SHORT PROBLEM
Copy the data lines word for word, beginning with the line containing "Image resolution: width=1568, height=720." and ending with the line containing "Tickets (322, 337)".

RECORDS
☆ ☆ ☆ ☆

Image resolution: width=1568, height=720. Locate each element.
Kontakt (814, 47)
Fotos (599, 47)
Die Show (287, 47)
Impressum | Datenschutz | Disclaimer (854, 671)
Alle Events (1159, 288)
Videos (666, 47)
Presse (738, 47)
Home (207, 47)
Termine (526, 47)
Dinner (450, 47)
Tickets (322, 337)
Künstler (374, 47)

☆ ☆ ☆ ☆

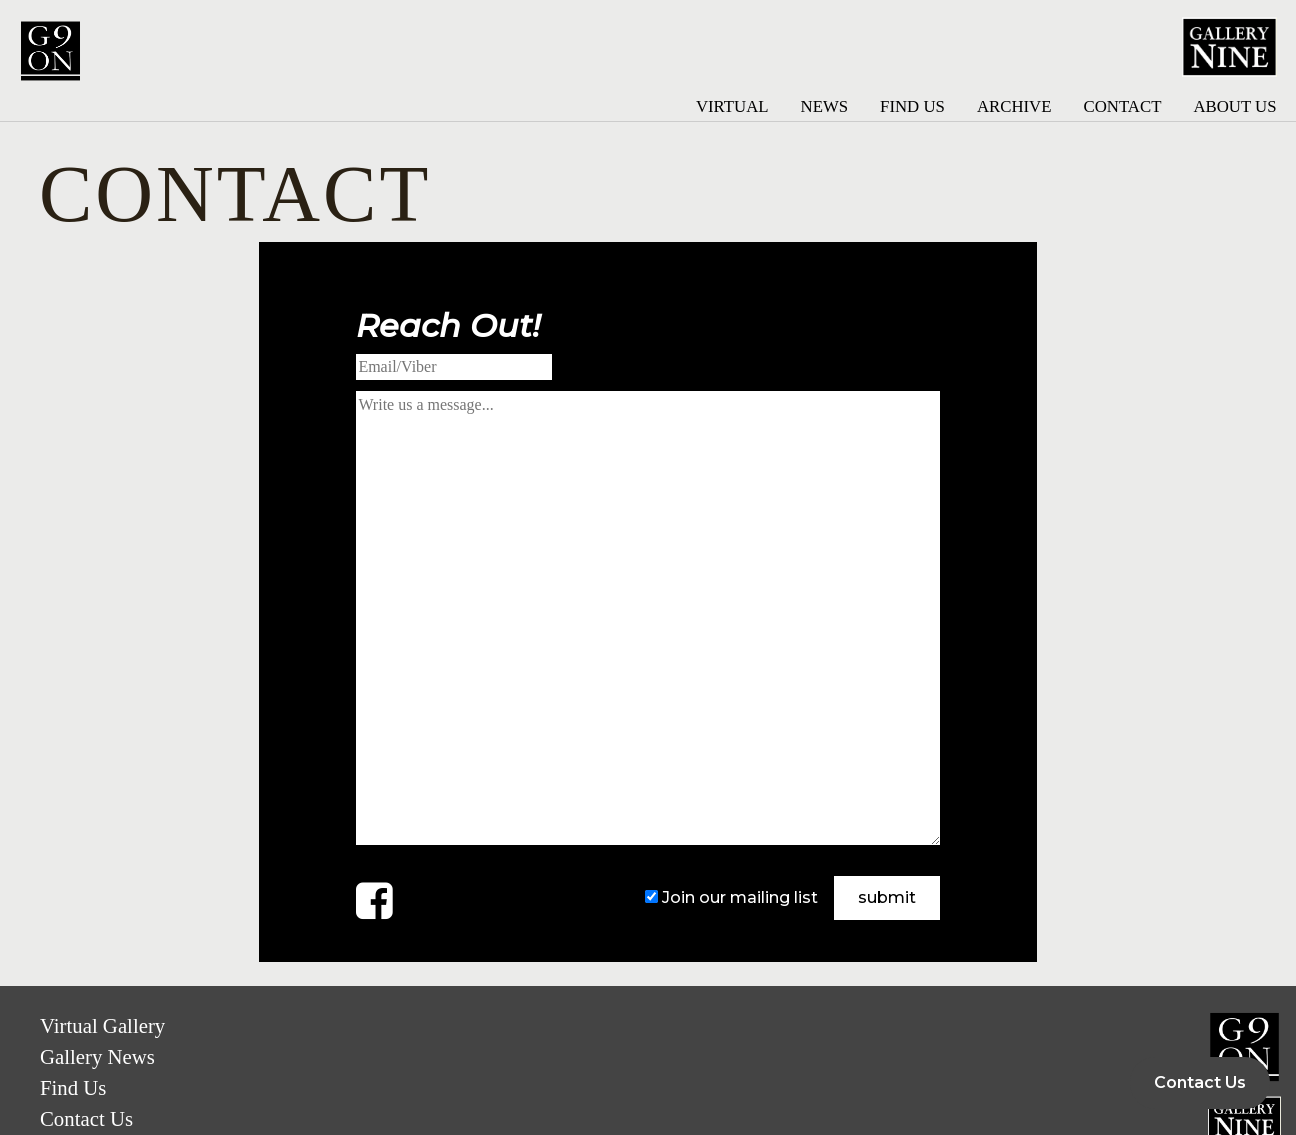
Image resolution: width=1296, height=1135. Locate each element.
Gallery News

☆ ☆ ☆ ☆

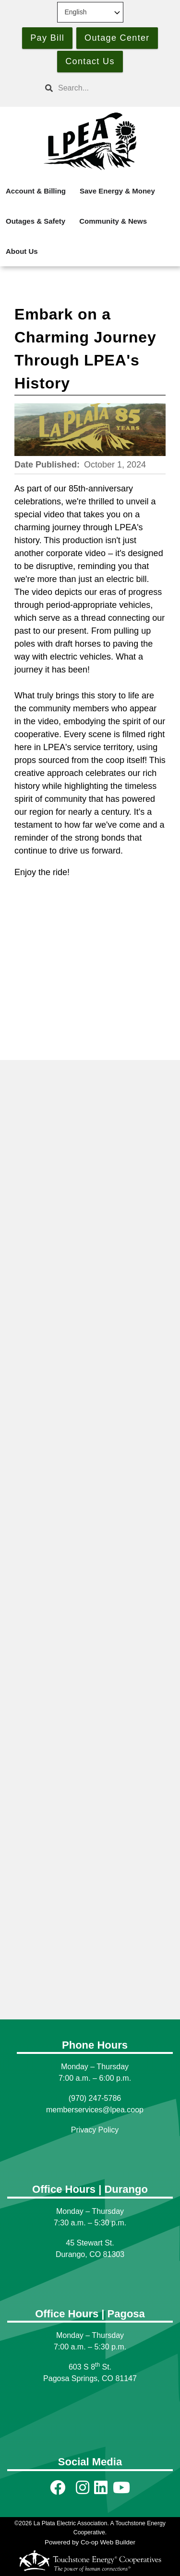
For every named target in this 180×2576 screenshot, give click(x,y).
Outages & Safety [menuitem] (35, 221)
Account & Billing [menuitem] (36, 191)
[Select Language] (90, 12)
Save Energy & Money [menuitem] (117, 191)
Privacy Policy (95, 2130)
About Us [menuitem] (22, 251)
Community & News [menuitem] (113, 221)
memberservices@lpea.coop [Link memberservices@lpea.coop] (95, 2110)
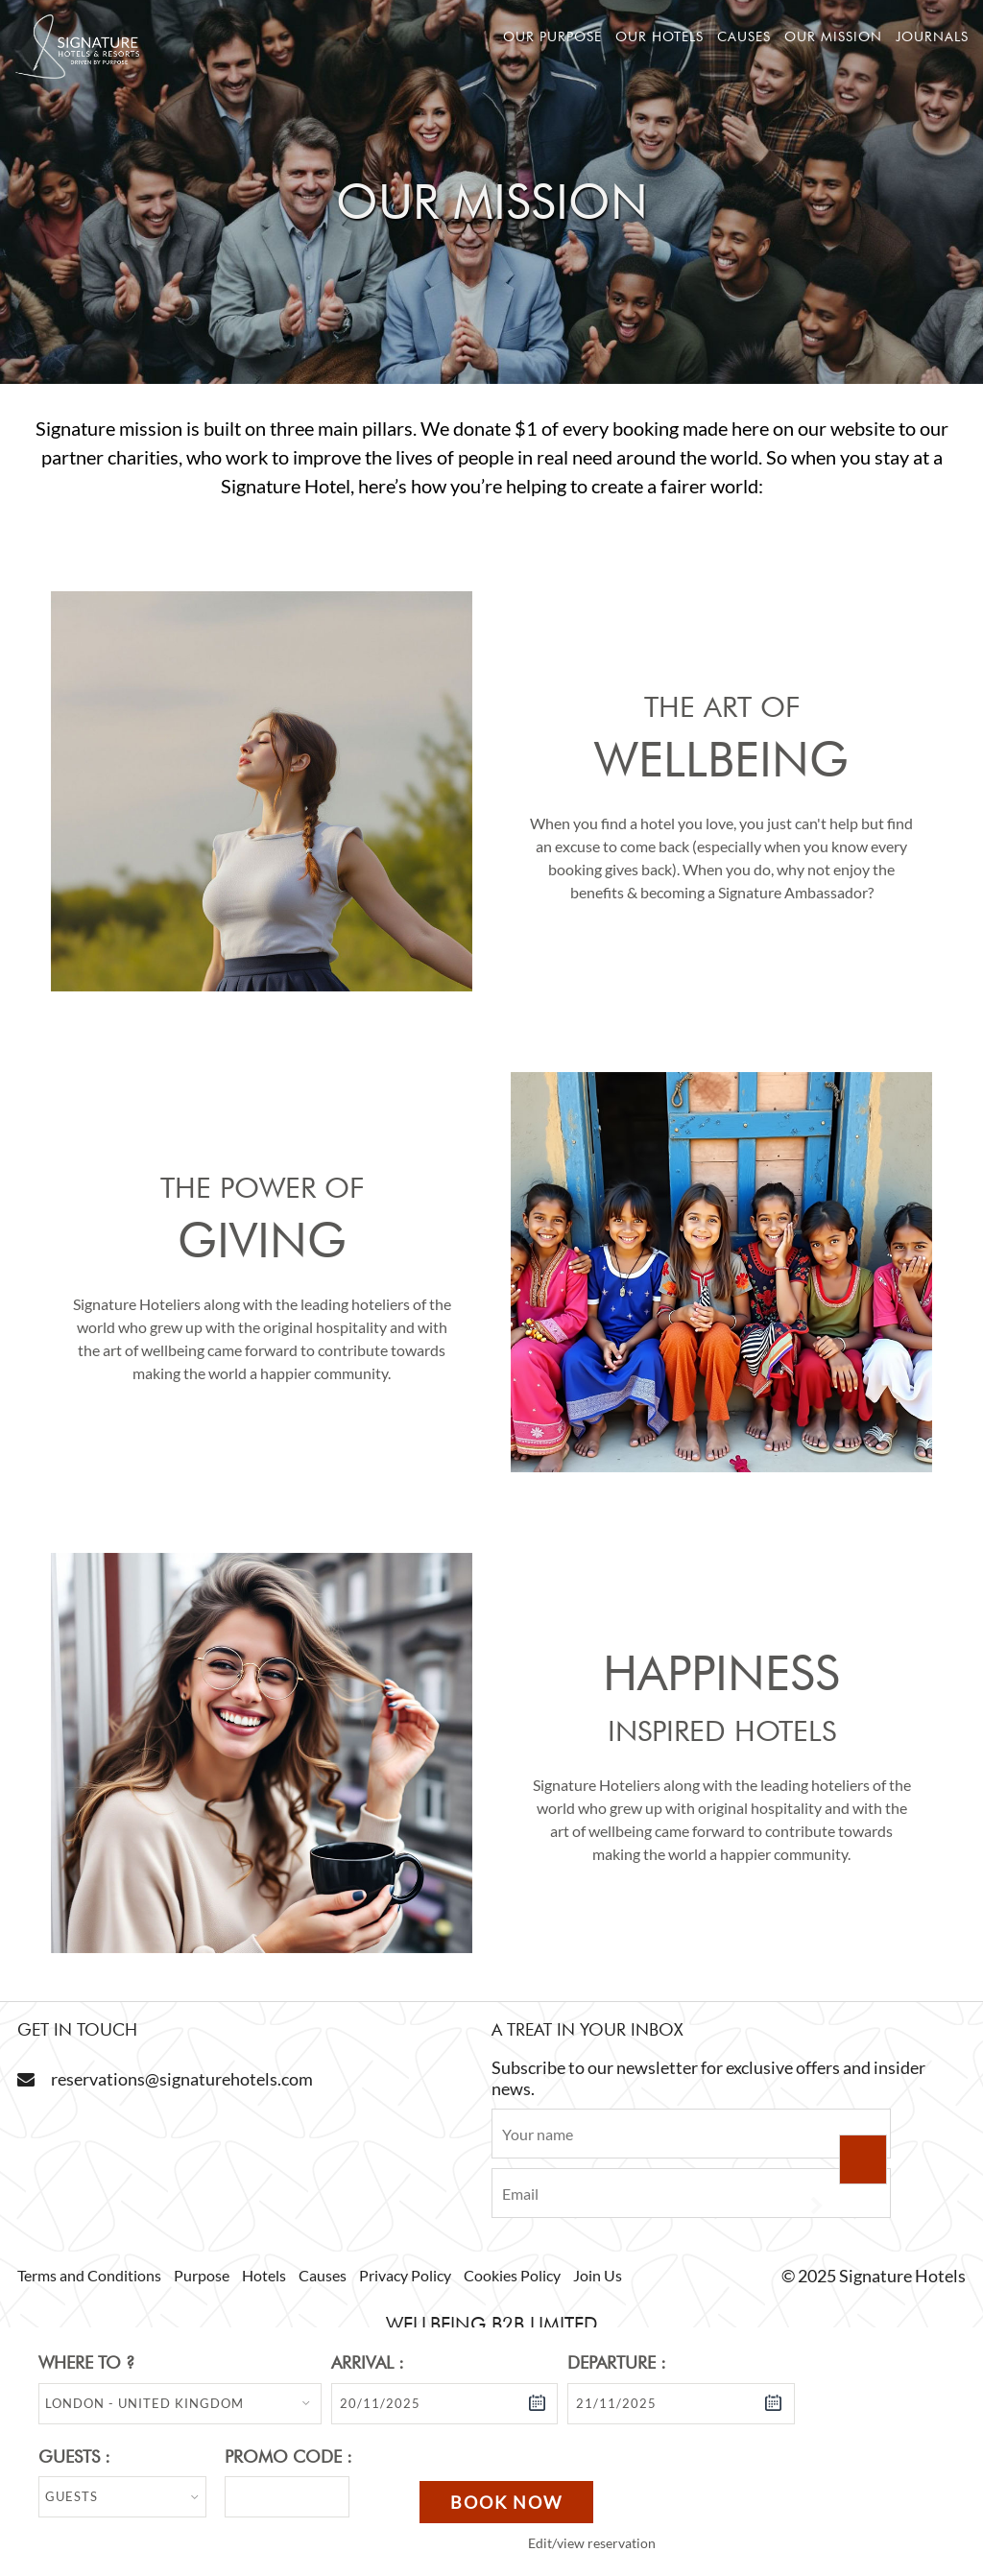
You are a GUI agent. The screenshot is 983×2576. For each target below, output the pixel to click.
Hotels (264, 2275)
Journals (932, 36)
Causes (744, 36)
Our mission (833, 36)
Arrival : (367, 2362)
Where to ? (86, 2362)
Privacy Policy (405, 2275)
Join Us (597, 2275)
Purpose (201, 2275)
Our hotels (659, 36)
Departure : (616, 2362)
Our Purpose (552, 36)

☆ ☆ ☆ ☆

TASK RESPONSE
Image resolution: width=1568, height=720. Locate each element.
Kontakt (814, 47)
Fotos (599, 47)
Die Show (287, 47)
Impressum | Datenschutz | Disclaimer (854, 671)
Alle Events (1159, 288)
Videos (666, 47)
Presse (738, 47)
Home (207, 47)
Termine (526, 47)
Dinner (450, 47)
Tickets (322, 337)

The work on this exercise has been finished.